Non ho una buona scusa per non aver mai approfittato del Festival di Locarno fino ad oggi, eppure la cittadina è qui a portata di mano, a meno di due ore di macchina, e nel corso degli anni mi sarà capitato di visitarla almeno una decina di volte. Forse è colpa della mia proverbiale pigrizia o forse dipende dal fatto che mi aspettavo di trovare un traffico terrificante, tanta folla e prezzi da denuncia, invece quest'anno abbiamo finalmente rotto gli indugi e ho avuto la possibilità di ricredermi.

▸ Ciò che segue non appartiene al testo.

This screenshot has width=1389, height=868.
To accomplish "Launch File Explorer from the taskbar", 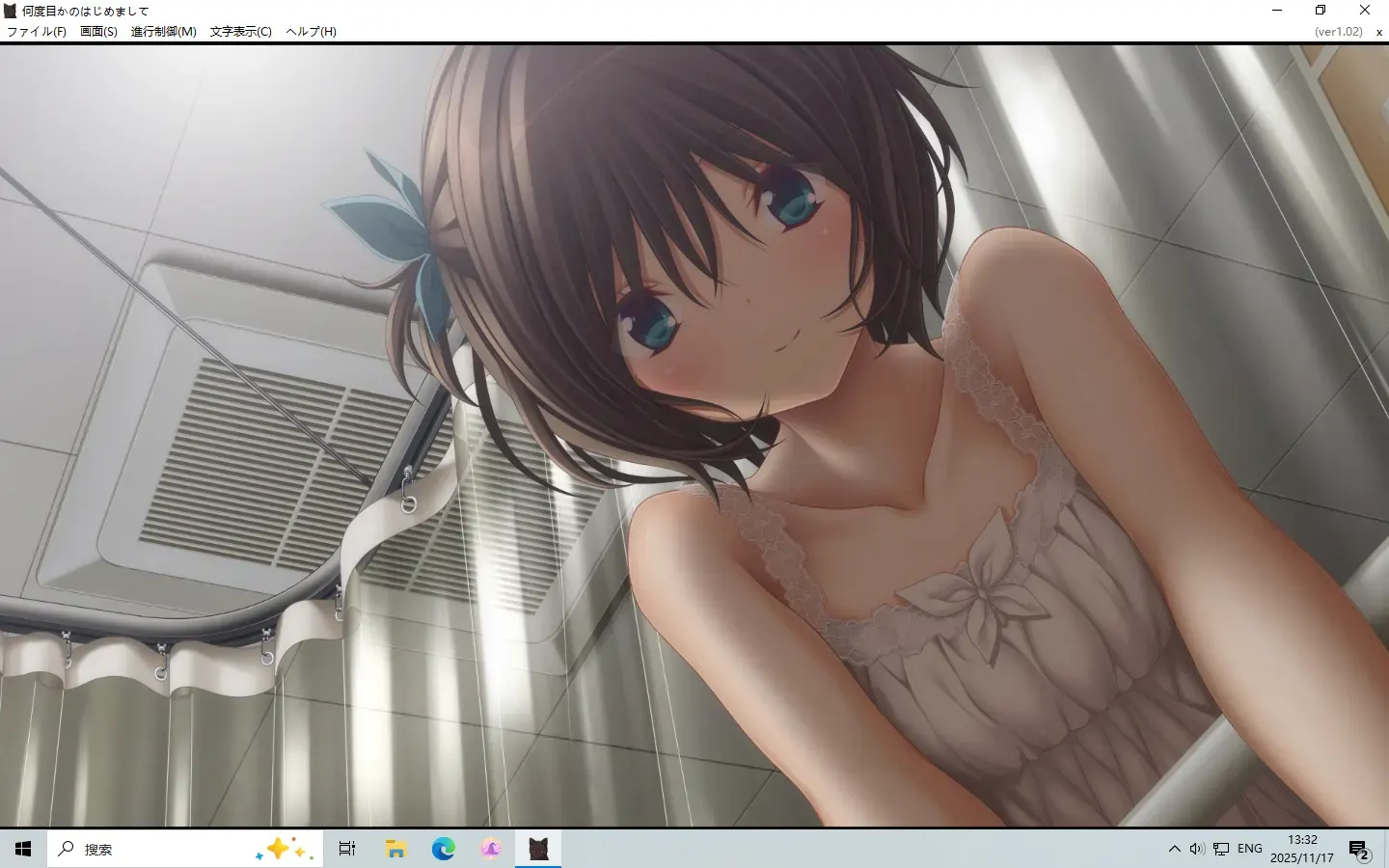I will click(x=395, y=849).
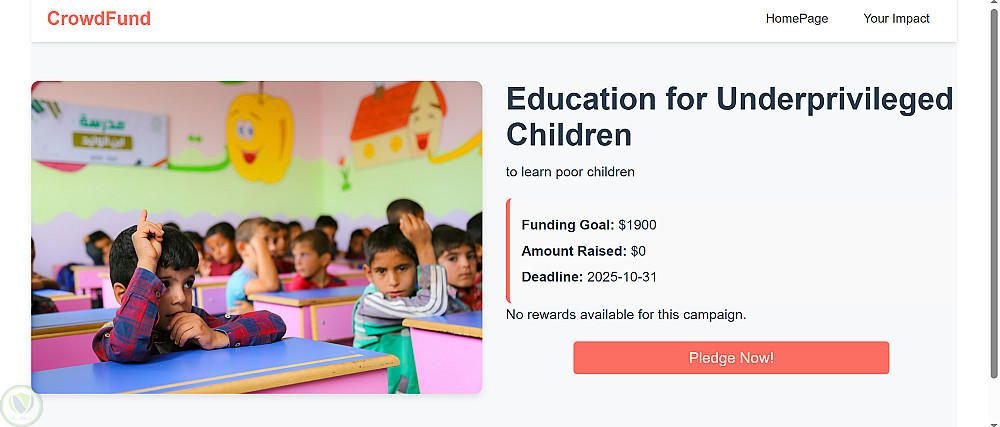Click the CrowdFund logo
The width and height of the screenshot is (1000, 427).
tap(99, 18)
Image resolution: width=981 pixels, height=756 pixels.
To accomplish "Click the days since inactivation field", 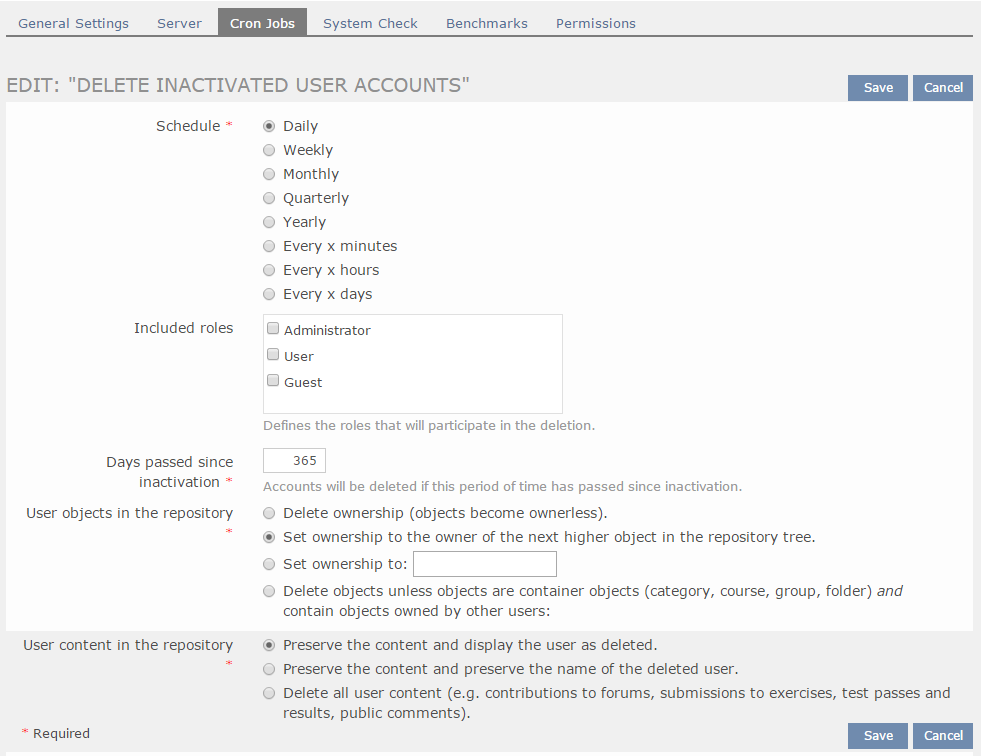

Intanto Locarno è bella come la ricordavo, una città a misura di festival, abbastanza piccola da non farti sentire spaesato e da permetterti di raggiungere con facilità le circa dieci sale cinematografiche che ospitano le varie proiezioni. All'inizio effettivamente un po' di smarrimento lo si prova, ma poi si arriva in Piazza Grande, che ospita il gigantesco schermo per le proiezioni notturne, e ci si orienta subito, anche perché è pieno di punti informazioni, percorsi guidati e ragazzi dello staff.
Non so come sia durante il resto dell'anno ma in questi giorni (il Festival si svolge dall'1 all'11 agosto) Locarno è anche piuttosto cosmopolita, tra tedesco, francese ed inglese bisogna proprio sforzarsi per sentire qualche voce italiana, e la sensazione è piuttosto piacevole. Nulla di preoccupante comunque, non ho beccato nemmeno un cassiere che non parlasse un discreto italiano.
Visto che ho parlato di casse passiamo subito al tariffario:
Per le singole proiezioni il prezzo è di 15 Franchi, circa 12.50€, un prezzo piuttosto alto considerando che nella maggior parte dei casi si tratta di retrospettive. Per assistere alle proiezioni serali in Piazza Grande invece bisogna sborsare 32 franchi quando c'è un solo film e 42 quando ce ne sono due.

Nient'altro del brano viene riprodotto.